Tuesday, January 18, 2011

Hangin' Out

"How do I determine the correct width and length for my curtains?"

I spend a lot of time with our customers who are asking just this question. They're on speaker phone, standing on a step ladder, and I can hear the tape-measure clattering in the background.There's no exact formula for determining the appropriate measurement of length and width is when buying lace curtains, but one can usually divide their selection into one of two eras: the 19th century or the 20th century.

In the 19th century (Federal, Greek Revival, Early-Mid Victorian and some Colonial Revival), window treatments were "fuller" with more gathering. Typically, the ratio of lace was 1½ to 2 times the width of the window opening. Lace curtain patterns of ours that work best with this amount of fullness are the Grecian Panel, The Eastlake Panel, Cherwell and even the Hunter Rose lace curtain in some instances. 19th century lace panels often hung well below the window sill, sometimes even pooling onto the floor, but usually they terminated near or on the baseboard.

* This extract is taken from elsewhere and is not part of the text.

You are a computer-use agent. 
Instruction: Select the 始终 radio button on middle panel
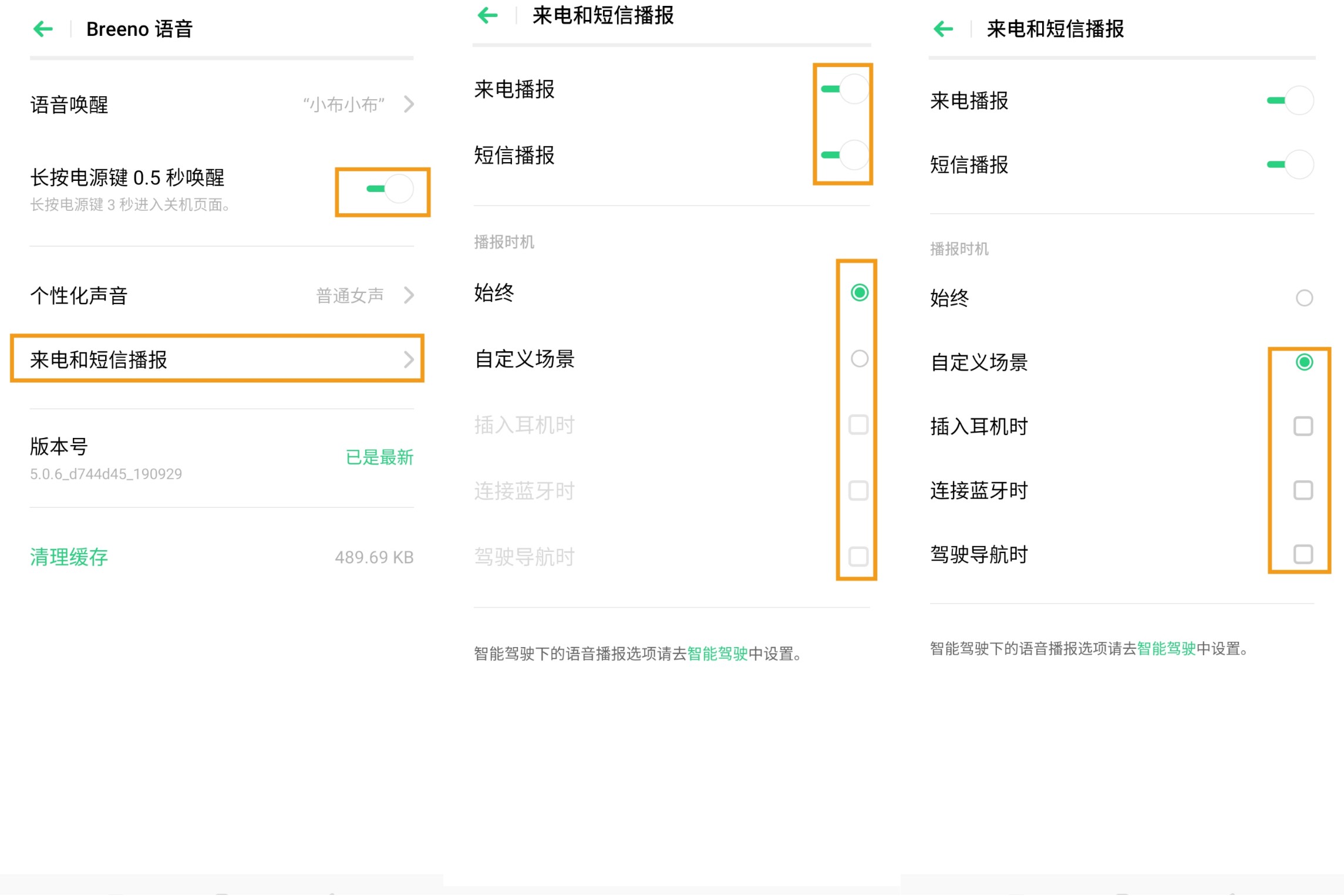point(859,292)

20th century (Mission, Craftsman, Arts & Crafts, Colonial Revival, Bungalow, Art Deco and Mid-Century Modern) window treatments were hung much "flatter" with less gathering; the lace ratio in this instance was no more that 1½ times, and preferably 1 to 1¼ times lace to glass. Our panels that look best in this treatment are Hunter Rose, Glen's Edge, Gingko Leaf, Pine Cone, Prairie Sumac, Art Deco, Old Colony and Good Hare Day. The preferred length for this era is just touching the window sill, which lends a much crisper, modern appearance to the window treatment. Our seamstress will custom shorten any curtains (from the top, so as not to cut into the decorative border) for only $7.50/panel. She will keep the rod pocket and header, or just the rod pocket, if you wish. Please specify which you would prefer.

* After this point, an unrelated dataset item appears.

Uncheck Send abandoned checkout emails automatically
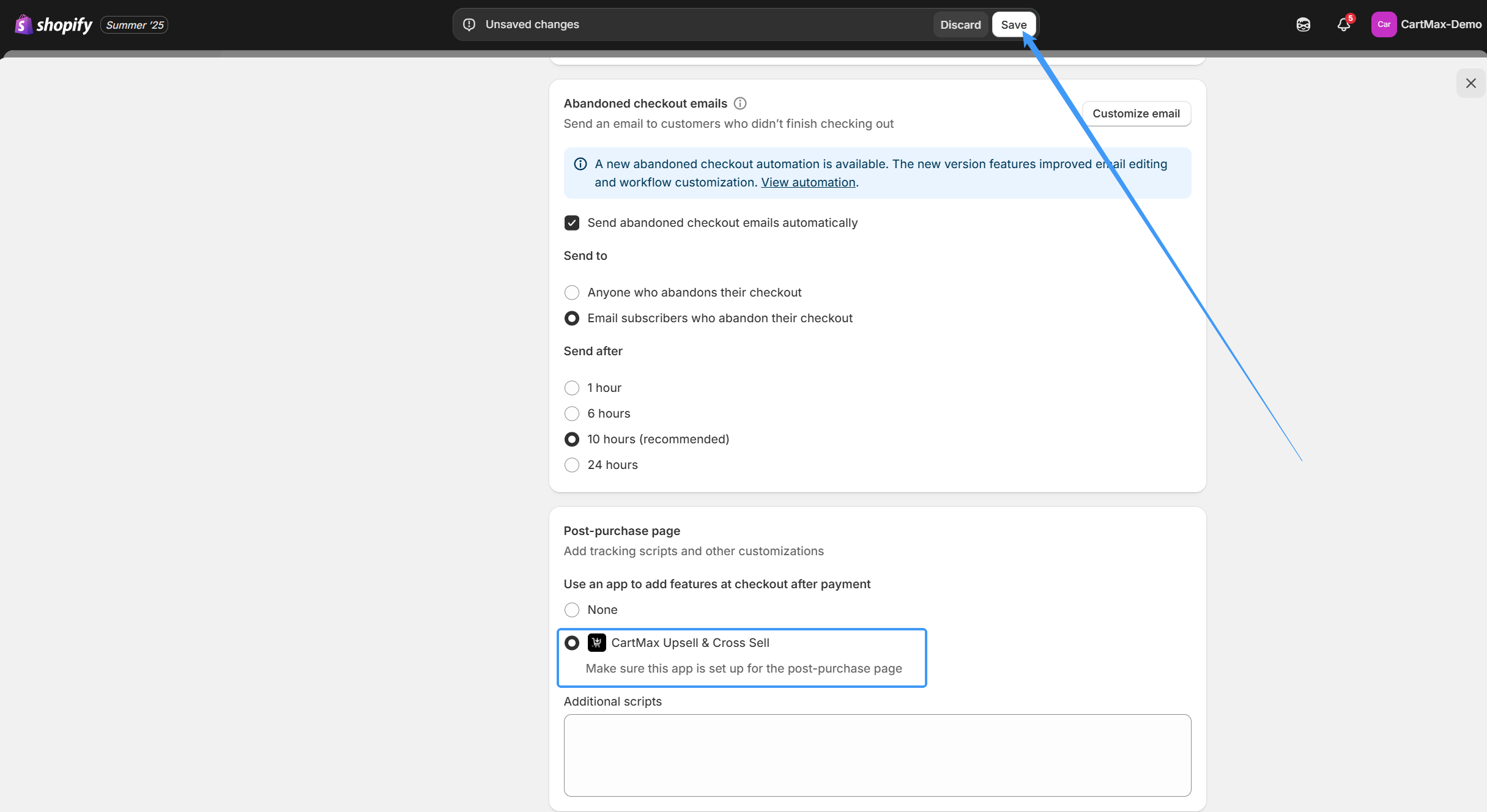This screenshot has width=1487, height=812. click(572, 223)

If you are undecided which pattern and its respective length and width look best in your home, please request a loaner or two, and we'll send them out straight away.

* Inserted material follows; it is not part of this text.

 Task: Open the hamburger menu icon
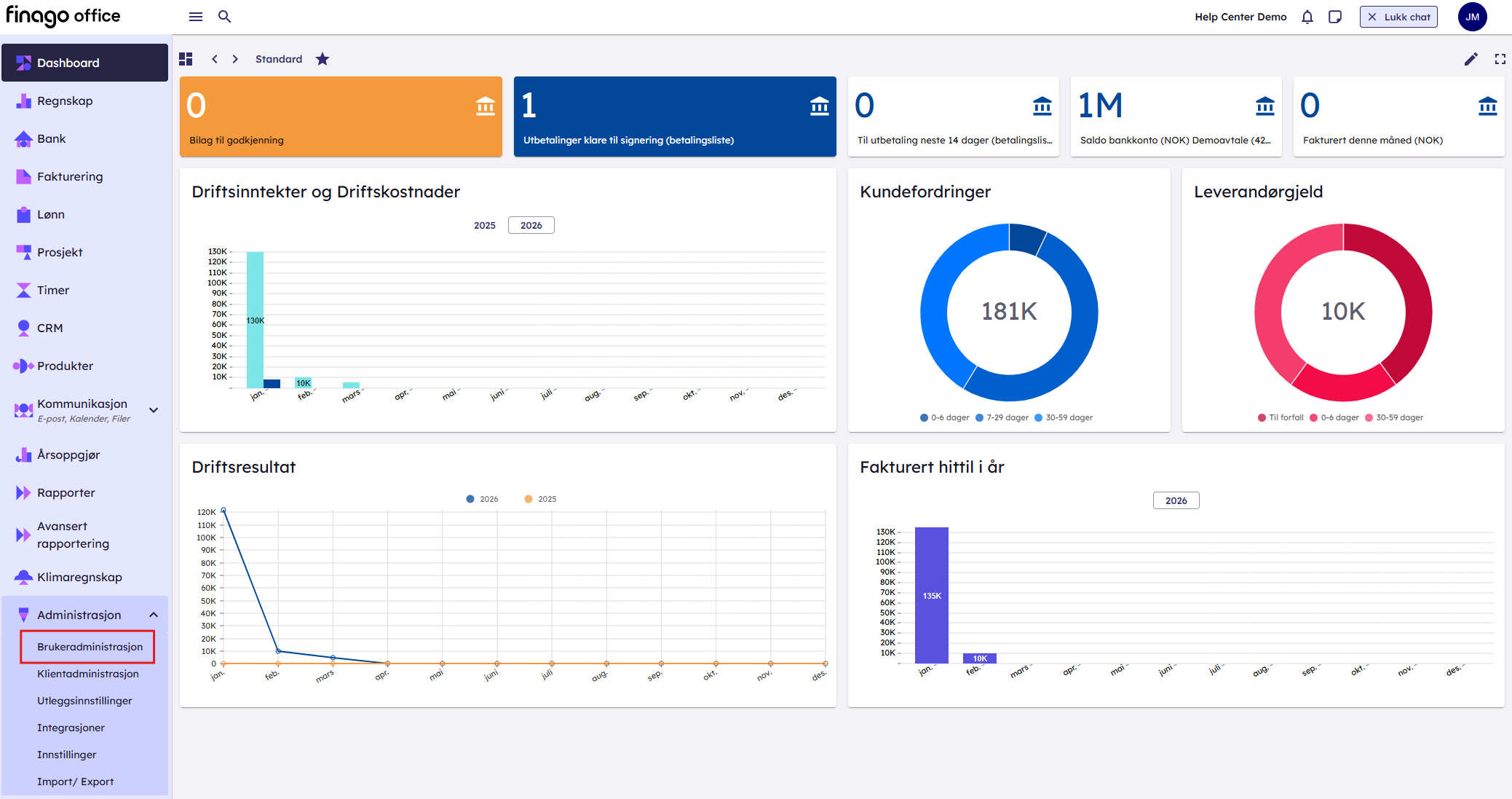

The simplest and cheapest way to hang your lace curtains is with a spring-compression rod, available at most hardware stores. Choose a white one, and it will visually disappear when tucked inside the lace. If you're looking for something fancier, especially if you want to mount the curtains on the face of the woodwork, we suggest Rejuvenation, who makes a great set of inside and outside mount café rods in a variety of finishes.